Gordon: Wyoming files additional lawsuit challenging new EPA rule

News Letter Journal - Staff Photo - Create Article
By
Via the Wyoming News Exchange

CHEYENNE (WNE) — Gov. Mark Gordon announced Thursday that Wyoming has filed an additional lawsuit challenging a new rule from the Environmental Protection Agency (EPA) targeting the coal industry.

Wyoming has joined West Virginia and Georgia, along with 19 other states, in challenging EPA’s new steam electric power generating effluent guidelines. The rule was part of a package of rules affecting power plants the EPA released in late April.

“EPA’s rule mandates costly, infeasible technologies that are designed to force the early retirement of traditional electric power plants, rather than any genuine scientific interest in protecting human health and the environment,” a news release from Gordon’s office said. Wyoming’s lawsuit argues that the final rule exceeds EPA’s statutory authority, and is otherwise arbitrary, capricious, an abuse of discretion and not in accordance with law.

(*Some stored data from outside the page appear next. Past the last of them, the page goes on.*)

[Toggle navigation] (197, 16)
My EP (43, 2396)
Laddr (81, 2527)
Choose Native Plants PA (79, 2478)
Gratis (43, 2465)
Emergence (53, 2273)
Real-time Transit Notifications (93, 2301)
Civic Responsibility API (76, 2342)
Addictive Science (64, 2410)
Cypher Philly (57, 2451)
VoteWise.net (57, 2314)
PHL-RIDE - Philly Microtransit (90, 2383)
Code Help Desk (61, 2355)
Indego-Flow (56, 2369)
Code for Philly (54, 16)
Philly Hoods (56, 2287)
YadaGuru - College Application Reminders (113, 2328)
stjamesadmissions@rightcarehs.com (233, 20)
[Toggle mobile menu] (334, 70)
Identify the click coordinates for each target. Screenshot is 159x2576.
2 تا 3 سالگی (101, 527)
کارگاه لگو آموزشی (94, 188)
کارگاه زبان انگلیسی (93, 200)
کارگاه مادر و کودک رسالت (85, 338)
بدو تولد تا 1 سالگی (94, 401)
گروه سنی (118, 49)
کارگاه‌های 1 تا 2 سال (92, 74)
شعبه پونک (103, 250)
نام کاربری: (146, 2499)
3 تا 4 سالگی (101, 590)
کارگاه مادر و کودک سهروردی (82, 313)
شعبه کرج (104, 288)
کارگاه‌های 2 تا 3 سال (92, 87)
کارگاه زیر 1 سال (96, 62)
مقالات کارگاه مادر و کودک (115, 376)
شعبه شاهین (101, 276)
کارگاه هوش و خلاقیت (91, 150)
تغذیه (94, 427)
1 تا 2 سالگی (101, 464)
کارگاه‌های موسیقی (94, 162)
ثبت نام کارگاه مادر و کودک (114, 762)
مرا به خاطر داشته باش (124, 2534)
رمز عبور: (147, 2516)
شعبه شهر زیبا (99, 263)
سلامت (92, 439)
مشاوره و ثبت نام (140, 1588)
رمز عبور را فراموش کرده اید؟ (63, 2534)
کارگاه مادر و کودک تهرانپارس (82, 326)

“Yet again we are compelled to challenge the unlawful and ill-conceived rulemaking of the Biden administration’s EPA to defend the interests of our core industries, including coal, as well as protect consumers from burdensome regulations that increase energy costs and threaten our nation’s energy supply, while doing little or nothing for the environment,” Gordon said in the release.

Wyoming’s participation in the lawsuit is funded through a bill passed by the Legislature and signed by Gordon in 2021. House Bill 207 created the coal-fired facility closures litigation funding account.

This story was published on May 31, 2024.